[MATERIAL TO PROCESS Boundary: Start]
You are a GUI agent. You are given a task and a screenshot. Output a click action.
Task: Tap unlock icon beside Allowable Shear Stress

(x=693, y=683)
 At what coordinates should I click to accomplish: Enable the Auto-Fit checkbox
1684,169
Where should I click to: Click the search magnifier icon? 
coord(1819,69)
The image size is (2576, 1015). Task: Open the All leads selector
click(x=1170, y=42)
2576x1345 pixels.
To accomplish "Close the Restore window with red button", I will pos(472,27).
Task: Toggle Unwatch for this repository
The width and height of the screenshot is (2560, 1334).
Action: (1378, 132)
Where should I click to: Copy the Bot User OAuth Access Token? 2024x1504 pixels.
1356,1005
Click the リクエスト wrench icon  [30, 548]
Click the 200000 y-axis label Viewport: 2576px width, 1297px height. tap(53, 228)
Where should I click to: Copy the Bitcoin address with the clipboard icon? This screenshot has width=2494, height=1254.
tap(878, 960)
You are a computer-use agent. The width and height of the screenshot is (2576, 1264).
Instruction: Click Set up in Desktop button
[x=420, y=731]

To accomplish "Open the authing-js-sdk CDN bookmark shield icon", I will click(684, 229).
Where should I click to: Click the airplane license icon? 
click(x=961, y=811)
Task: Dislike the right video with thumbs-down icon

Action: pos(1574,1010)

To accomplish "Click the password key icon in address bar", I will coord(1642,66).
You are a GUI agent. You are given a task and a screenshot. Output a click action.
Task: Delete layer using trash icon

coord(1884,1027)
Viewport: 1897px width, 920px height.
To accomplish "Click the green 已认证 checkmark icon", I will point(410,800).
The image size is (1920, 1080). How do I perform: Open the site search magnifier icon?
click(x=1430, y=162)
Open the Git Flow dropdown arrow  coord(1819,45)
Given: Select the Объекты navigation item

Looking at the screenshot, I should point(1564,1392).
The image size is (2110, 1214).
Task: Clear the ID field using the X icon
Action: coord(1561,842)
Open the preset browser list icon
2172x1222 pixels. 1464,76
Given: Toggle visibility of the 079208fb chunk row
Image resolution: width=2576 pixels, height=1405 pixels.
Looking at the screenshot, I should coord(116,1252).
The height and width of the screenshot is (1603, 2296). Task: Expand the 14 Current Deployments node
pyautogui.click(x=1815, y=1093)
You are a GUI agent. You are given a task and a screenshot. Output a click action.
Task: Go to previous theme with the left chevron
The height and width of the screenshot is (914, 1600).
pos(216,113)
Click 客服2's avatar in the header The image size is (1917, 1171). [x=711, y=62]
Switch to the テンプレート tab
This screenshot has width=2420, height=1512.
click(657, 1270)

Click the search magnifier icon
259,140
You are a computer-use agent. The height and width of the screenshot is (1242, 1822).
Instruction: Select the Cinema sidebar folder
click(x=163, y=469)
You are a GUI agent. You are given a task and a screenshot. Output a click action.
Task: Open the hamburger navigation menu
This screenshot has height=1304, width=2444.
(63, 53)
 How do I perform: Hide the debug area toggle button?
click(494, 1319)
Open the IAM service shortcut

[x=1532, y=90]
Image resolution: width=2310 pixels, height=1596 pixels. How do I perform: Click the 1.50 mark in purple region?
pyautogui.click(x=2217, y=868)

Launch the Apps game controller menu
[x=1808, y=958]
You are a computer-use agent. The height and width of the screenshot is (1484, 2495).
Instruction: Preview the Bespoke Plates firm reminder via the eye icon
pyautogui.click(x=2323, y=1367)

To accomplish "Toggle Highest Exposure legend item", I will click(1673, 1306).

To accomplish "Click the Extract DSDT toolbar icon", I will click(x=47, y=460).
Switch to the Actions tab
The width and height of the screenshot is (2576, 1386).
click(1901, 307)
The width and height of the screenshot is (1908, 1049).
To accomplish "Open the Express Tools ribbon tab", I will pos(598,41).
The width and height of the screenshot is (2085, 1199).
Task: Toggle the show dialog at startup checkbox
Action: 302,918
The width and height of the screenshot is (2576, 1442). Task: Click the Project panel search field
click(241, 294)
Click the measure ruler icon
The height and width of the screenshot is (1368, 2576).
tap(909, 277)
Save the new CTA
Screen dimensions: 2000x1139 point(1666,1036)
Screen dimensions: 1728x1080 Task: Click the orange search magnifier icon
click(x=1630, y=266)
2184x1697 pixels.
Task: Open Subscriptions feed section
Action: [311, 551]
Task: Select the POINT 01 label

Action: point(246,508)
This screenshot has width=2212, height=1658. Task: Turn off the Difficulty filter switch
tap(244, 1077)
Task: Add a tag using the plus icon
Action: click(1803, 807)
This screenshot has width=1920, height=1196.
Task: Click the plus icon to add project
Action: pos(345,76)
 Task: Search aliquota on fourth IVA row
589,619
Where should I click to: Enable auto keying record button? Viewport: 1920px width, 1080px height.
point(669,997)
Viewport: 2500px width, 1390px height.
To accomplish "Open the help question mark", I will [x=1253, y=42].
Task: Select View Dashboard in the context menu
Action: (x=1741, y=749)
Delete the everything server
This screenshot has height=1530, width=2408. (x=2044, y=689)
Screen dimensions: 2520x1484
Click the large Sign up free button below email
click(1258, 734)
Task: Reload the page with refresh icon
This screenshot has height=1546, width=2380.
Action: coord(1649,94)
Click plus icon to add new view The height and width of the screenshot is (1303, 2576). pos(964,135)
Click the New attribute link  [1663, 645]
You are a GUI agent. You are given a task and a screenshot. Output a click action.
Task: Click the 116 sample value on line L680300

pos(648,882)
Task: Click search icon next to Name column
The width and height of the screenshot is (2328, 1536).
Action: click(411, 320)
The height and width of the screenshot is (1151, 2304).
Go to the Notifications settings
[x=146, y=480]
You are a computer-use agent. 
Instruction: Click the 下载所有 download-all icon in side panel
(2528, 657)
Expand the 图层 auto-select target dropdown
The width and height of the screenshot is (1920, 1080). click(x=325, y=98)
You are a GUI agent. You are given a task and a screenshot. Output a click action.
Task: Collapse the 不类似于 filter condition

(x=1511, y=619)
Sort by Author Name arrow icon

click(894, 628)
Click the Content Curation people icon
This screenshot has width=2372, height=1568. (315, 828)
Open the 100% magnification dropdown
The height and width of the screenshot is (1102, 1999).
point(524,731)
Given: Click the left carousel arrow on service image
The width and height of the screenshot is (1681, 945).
[MATERIAL TO PROCESS Boundary: End]
» ASSIGNED TASK: Each entry needs to be written out again, exactly as given.

» SOLUTION TO THE EXERCISE:
You are a GUI agent. You are given a task and a screenshot. Output a click action.
Task: Tap unlock icon beside Allowable Shear Stress

(x=693, y=683)
 At what coordinates should I click to accomplish: Enable the Auto-Fit checkbox
1684,169
Where should I click to: Click the search magnifier icon? 
coord(1819,69)
The image size is (2576, 1015). Task: Open the All leads selector
click(x=1170, y=42)
2576x1345 pixels.
To accomplish "Close the Restore window with red button", I will pos(472,27).
Task: Toggle Unwatch for this repository
The width and height of the screenshot is (2560, 1334).
Action: (1378, 132)
Where should I click to: Copy the Bot User OAuth Access Token? 2024x1504 pixels.
1356,1005
Click the リクエスト wrench icon  [30, 548]
Click the 200000 y-axis label Viewport: 2576px width, 1297px height. tap(53, 228)
Where should I click to: Copy the Bitcoin address with the clipboard icon? This screenshot has width=2494, height=1254.
tap(878, 960)
You are a computer-use agent. The width and height of the screenshot is (2576, 1264).
Instruction: Click Set up in Desktop button
[x=420, y=731]

To accomplish "Open the authing-js-sdk CDN bookmark shield icon", I will click(684, 229).
Where should I click to: Click the airplane license icon? 
click(x=961, y=811)
Task: Dislike the right video with thumbs-down icon

Action: pos(1574,1010)

To accomplish "Click the password key icon in address bar", I will coord(1642,66).
You are a GUI agent. You are given a task and a screenshot. Output a click action.
Task: Delete layer using trash icon

coord(1884,1027)
Viewport: 1897px width, 920px height.
To accomplish "Click the green 已认证 checkmark icon", I will point(410,800).
The image size is (1920, 1080). How do I perform: Open the site search magnifier icon?
click(x=1430, y=162)
Open the Git Flow dropdown arrow  coord(1819,45)
Given: Select the Объекты navigation item

Looking at the screenshot, I should point(1564,1392).
The image size is (2110, 1214).
Task: Clear the ID field using the X icon
Action: coord(1561,842)
Open the preset browser list icon
2172x1222 pixels. 1464,76
Given: Toggle visibility of the 079208fb chunk row
Image resolution: width=2576 pixels, height=1405 pixels.
Looking at the screenshot, I should coord(116,1252).
The height and width of the screenshot is (1603, 2296). Task: Expand the 14 Current Deployments node
pyautogui.click(x=1815, y=1093)
You are a GUI agent. You are given a task and a screenshot. Output a click action.
Task: Go to previous theme with the left chevron
The height and width of the screenshot is (914, 1600).
pos(216,113)
Click 客服2's avatar in the header The image size is (1917, 1171). [x=711, y=62]
Switch to the テンプレート tab
This screenshot has width=2420, height=1512.
click(657, 1270)

Click the search magnifier icon
259,140
You are a computer-use agent. The height and width of the screenshot is (1242, 1822).
Instruction: Select the Cinema sidebar folder
click(x=163, y=469)
You are a GUI agent. You are given a task and a screenshot. Output a click action.
Task: Open the hamburger navigation menu
This screenshot has height=1304, width=2444.
(63, 53)
 How do I perform: Hide the debug area toggle button?
click(494, 1319)
Open the IAM service shortcut

[x=1532, y=90]
Image resolution: width=2310 pixels, height=1596 pixels. How do I perform: Click the 1.50 mark in purple region?
pyautogui.click(x=2217, y=868)

Launch the Apps game controller menu
[x=1808, y=958]
You are a computer-use agent. The height and width of the screenshot is (1484, 2495).
Instruction: Preview the Bespoke Plates firm reminder via the eye icon
pyautogui.click(x=2323, y=1367)

To accomplish "Toggle Highest Exposure legend item", I will click(1673, 1306).

To accomplish "Click the Extract DSDT toolbar icon", I will click(x=47, y=460).
Switch to the Actions tab
The width and height of the screenshot is (2576, 1386).
click(1901, 307)
The width and height of the screenshot is (1908, 1049).
To accomplish "Open the Express Tools ribbon tab", I will pos(598,41).
The width and height of the screenshot is (2085, 1199).
Task: Toggle the show dialog at startup checkbox
Action: 302,918
The width and height of the screenshot is (2576, 1442). Task: Click the Project panel search field
click(241, 294)
Click the measure ruler icon
The height and width of the screenshot is (1368, 2576).
tap(909, 277)
Save the new CTA
Screen dimensions: 2000x1139 point(1666,1036)
Screen dimensions: 1728x1080 Task: Click the orange search magnifier icon
click(x=1630, y=266)
2184x1697 pixels.
Task: Open Subscriptions feed section
Action: [311, 551]
Task: Select the POINT 01 label

Action: point(246,508)
This screenshot has width=2212, height=1658. Task: Turn off the Difficulty filter switch
tap(244, 1077)
Task: Add a tag using the plus icon
Action: click(1803, 807)
This screenshot has width=1920, height=1196.
Task: Click the plus icon to add project
Action: pos(345,76)
 Task: Search aliquota on fourth IVA row
589,619
Where should I click to: Enable auto keying record button? Viewport: 1920px width, 1080px height.
point(669,997)
Viewport: 2500px width, 1390px height.
To accomplish "Open the help question mark", I will [x=1253, y=42].
Task: Select View Dashboard in the context menu
Action: (x=1741, y=749)
Delete the everything server
This screenshot has height=1530, width=2408. (x=2044, y=689)
Screen dimensions: 2520x1484
Click the large Sign up free button below email
click(1258, 734)
Task: Reload the page with refresh icon
This screenshot has height=1546, width=2380.
Action: coord(1649,94)
Click plus icon to add new view The height and width of the screenshot is (1303, 2576). pos(964,135)
Click the New attribute link  [1663, 645]
You are a GUI agent. You are given a task and a screenshot. Output a click action.
Task: Click the 116 sample value on line L680300

pos(648,882)
Task: Click search icon next to Name column
The width and height of the screenshot is (2328, 1536).
Action: click(411, 320)
The height and width of the screenshot is (1151, 2304).
Go to the Notifications settings
[x=146, y=480]
You are a computer-use agent. 
Instruction: Click the 下载所有 download-all icon in side panel
(2528, 657)
Expand the 图层 auto-select target dropdown
The width and height of the screenshot is (1920, 1080). click(x=325, y=98)
You are a GUI agent. You are given a task and a screenshot. Output a click action.
Task: Collapse the 不类似于 filter condition

(x=1511, y=619)
Sort by Author Name arrow icon

click(894, 628)
Click the Content Curation people icon
This screenshot has width=2372, height=1568. (315, 828)
Open the 100% magnification dropdown
The height and width of the screenshot is (1102, 1999).
point(524,731)
Given: Click the left carousel arrow on service image
The width and height of the screenshot is (1681, 945).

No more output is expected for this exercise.